DATA FOR ANALYSIS START

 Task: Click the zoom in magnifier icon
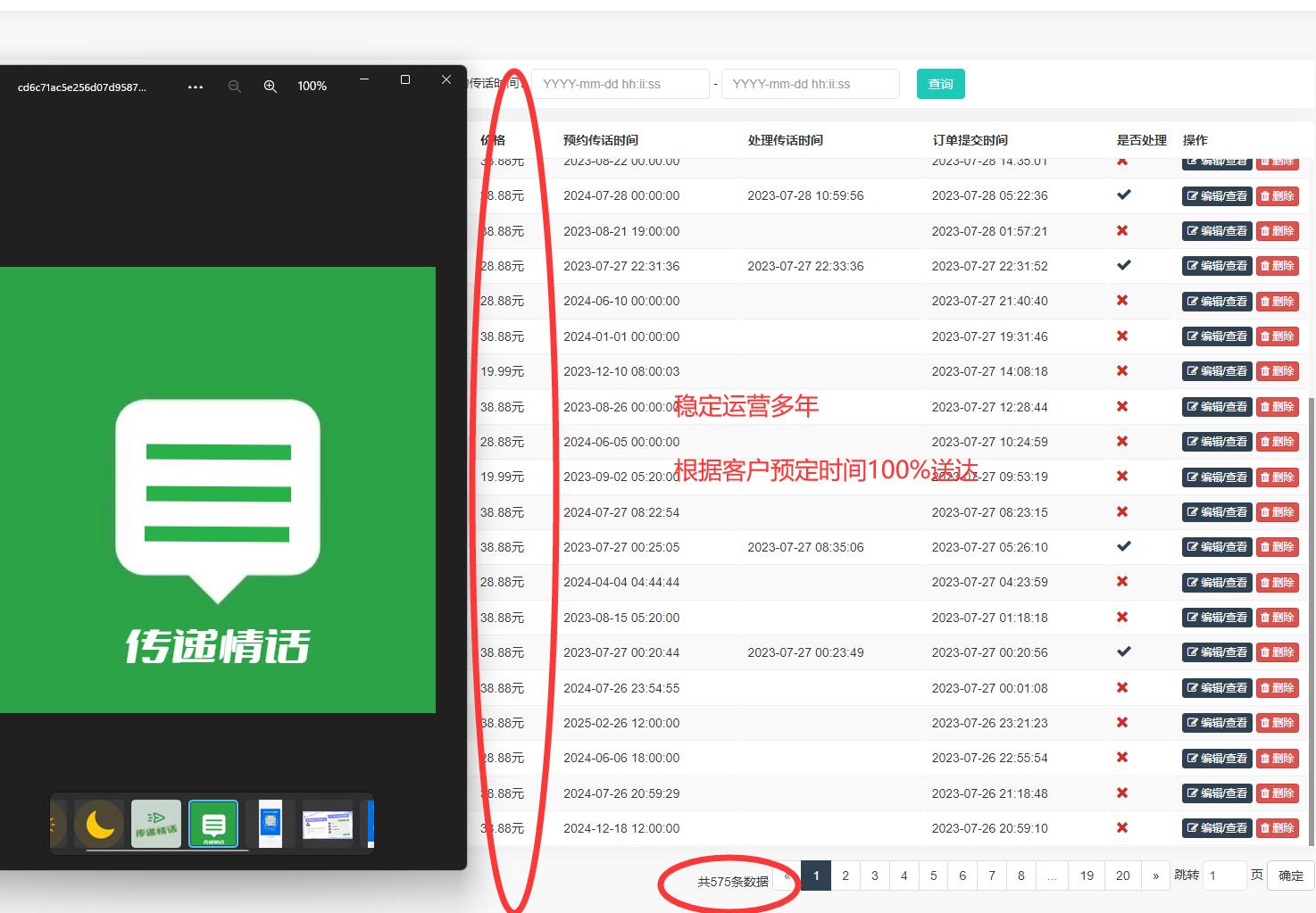click(x=270, y=87)
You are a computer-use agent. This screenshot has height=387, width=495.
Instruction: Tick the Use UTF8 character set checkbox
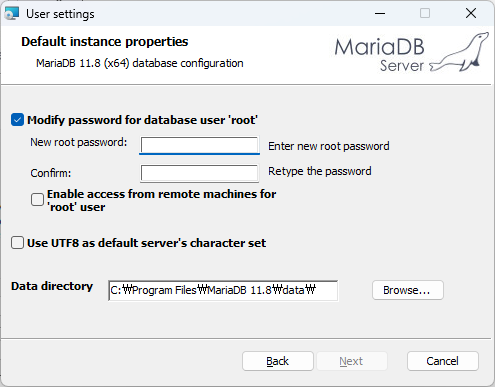coord(17,243)
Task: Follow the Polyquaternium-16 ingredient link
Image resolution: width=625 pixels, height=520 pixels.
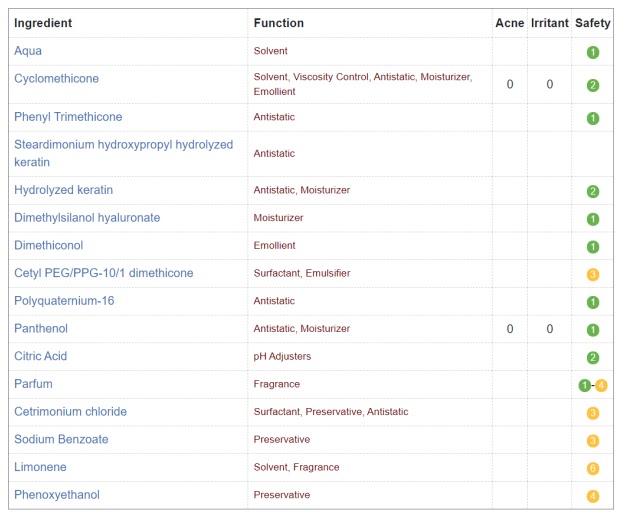Action: tap(64, 300)
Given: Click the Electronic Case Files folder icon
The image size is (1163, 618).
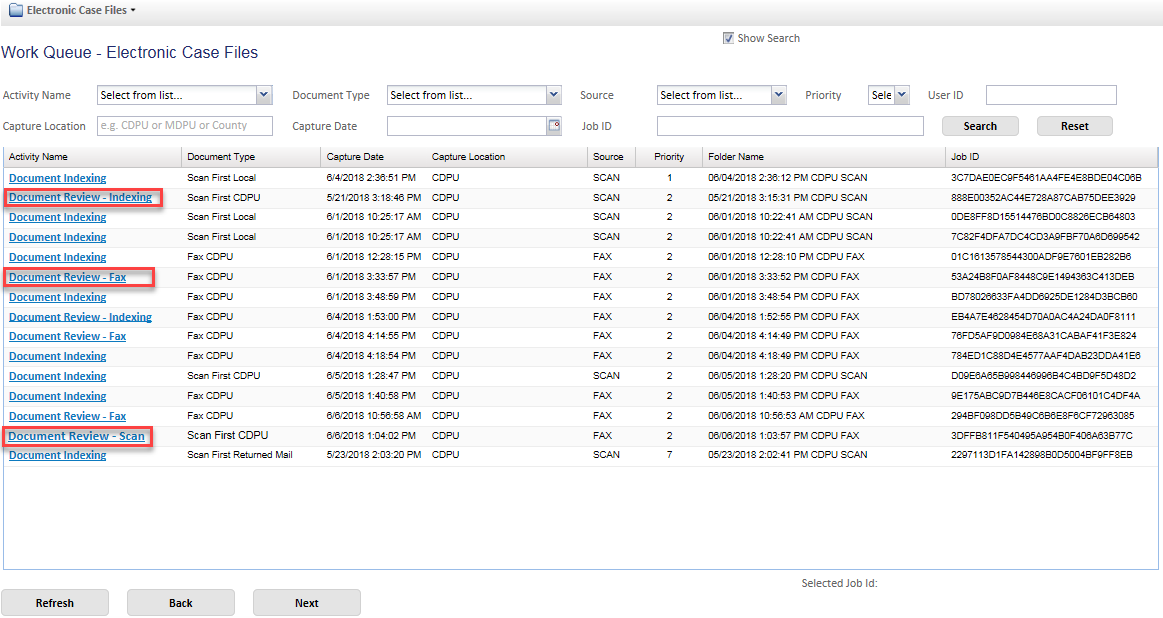Looking at the screenshot, I should (15, 10).
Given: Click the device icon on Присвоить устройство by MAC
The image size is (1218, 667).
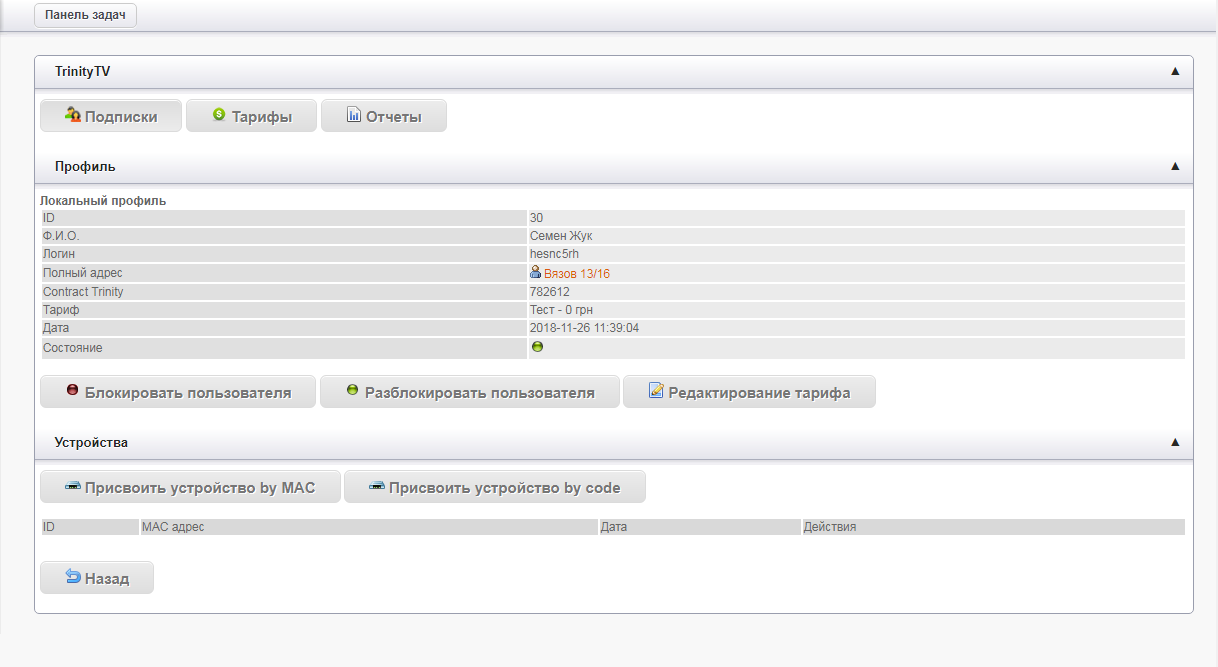Looking at the screenshot, I should coord(72,487).
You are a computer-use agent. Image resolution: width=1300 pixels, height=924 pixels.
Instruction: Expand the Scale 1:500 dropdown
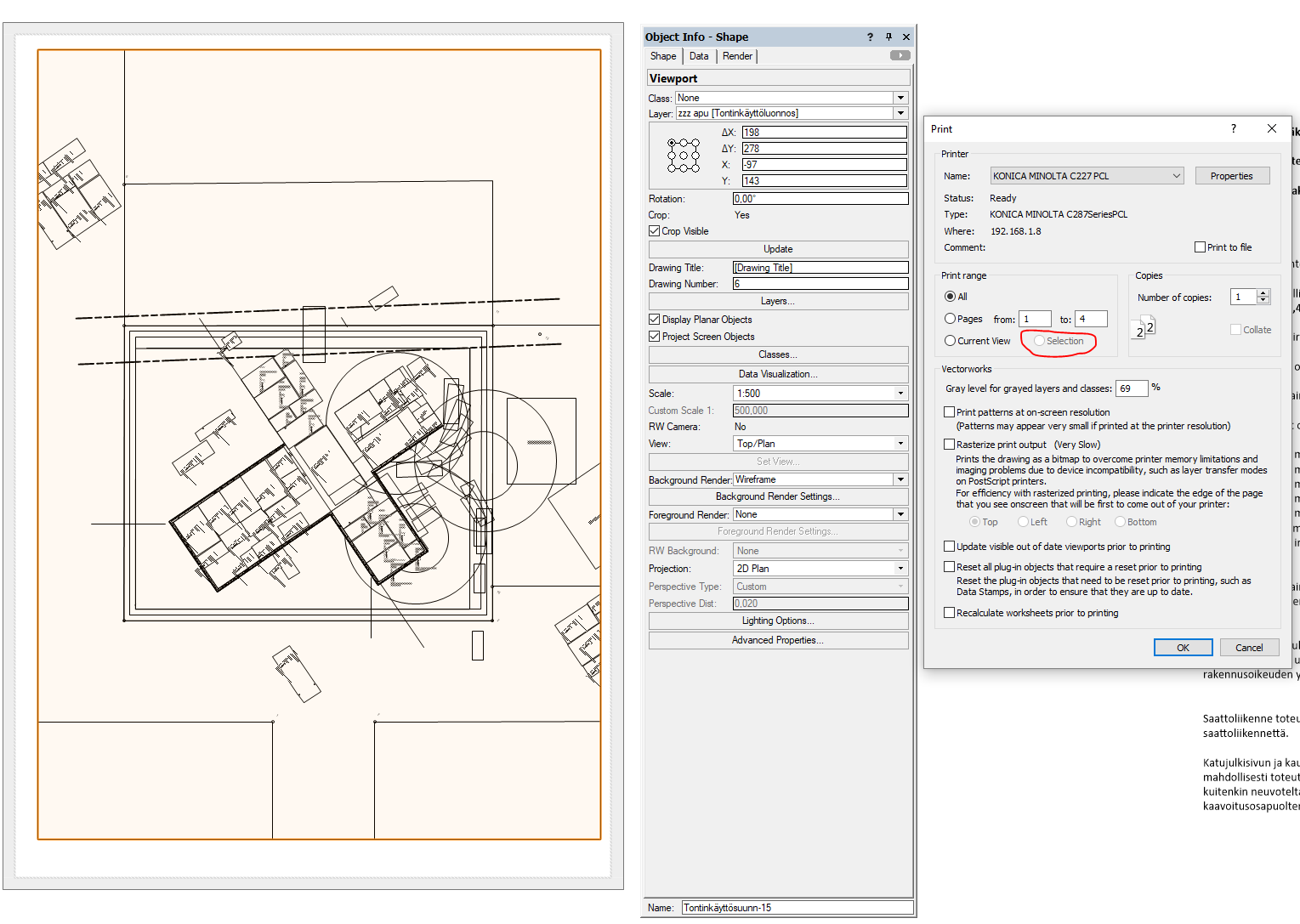click(900, 394)
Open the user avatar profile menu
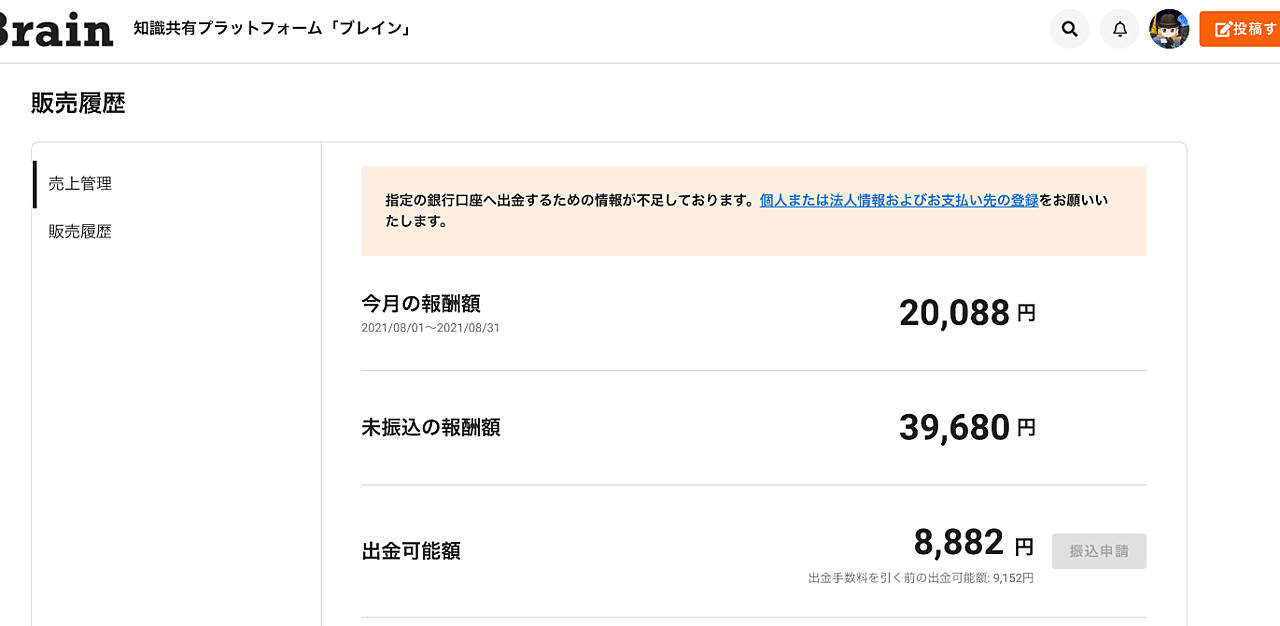Screen dimensions: 1280x626 (x=1169, y=29)
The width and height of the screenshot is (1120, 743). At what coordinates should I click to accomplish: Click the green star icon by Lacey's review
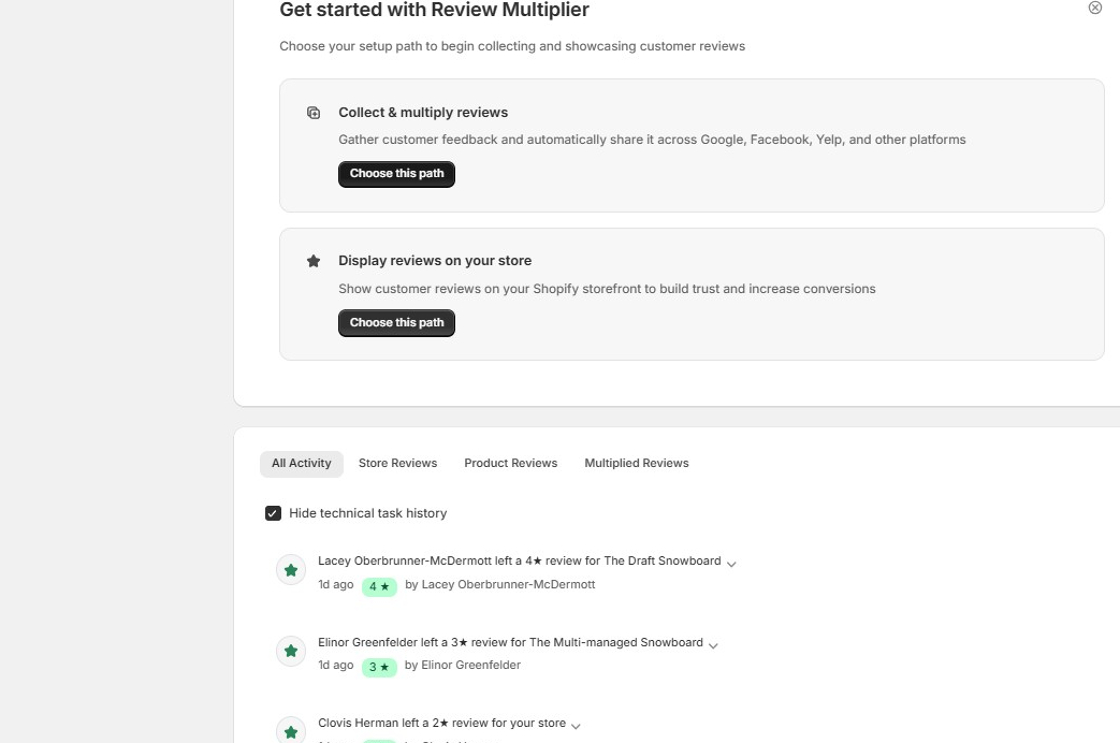(290, 569)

DATA FOR ANALYSIS END

**DIRECTIONS FOR THIS TASK**.
Would it be possible to print the records above verbatim, pictures omitted?

**OUTPUT BELOW**.
 Task: Click the zoom in magnifier icon
click(x=270, y=87)
You are a computer-use agent. This screenshot has height=387, width=495.
Instruction: Tick the Use UTF8 character set checkbox
coord(17,243)
Task: Follow the Polyquaternium-16 ingredient link
Image resolution: width=625 pixels, height=520 pixels.
Action: tap(64, 300)
Given: Click the Electronic Case Files folder icon
The image size is (1163, 618).
Looking at the screenshot, I should (15, 10).
Given: Click the device icon on Присвоить устройство by MAC
The image size is (1218, 667).
Looking at the screenshot, I should coord(72,487).
You are a computer-use agent. Image resolution: width=1300 pixels, height=924 pixels.
Instruction: Expand the Scale 1:500 dropdown
click(900, 394)
Open the user avatar profile menu
Screen dimensions: 1280x626 (x=1169, y=29)
The width and height of the screenshot is (1120, 743). At what coordinates should I click to accomplish: Click the green star icon by Lacey's review
(290, 569)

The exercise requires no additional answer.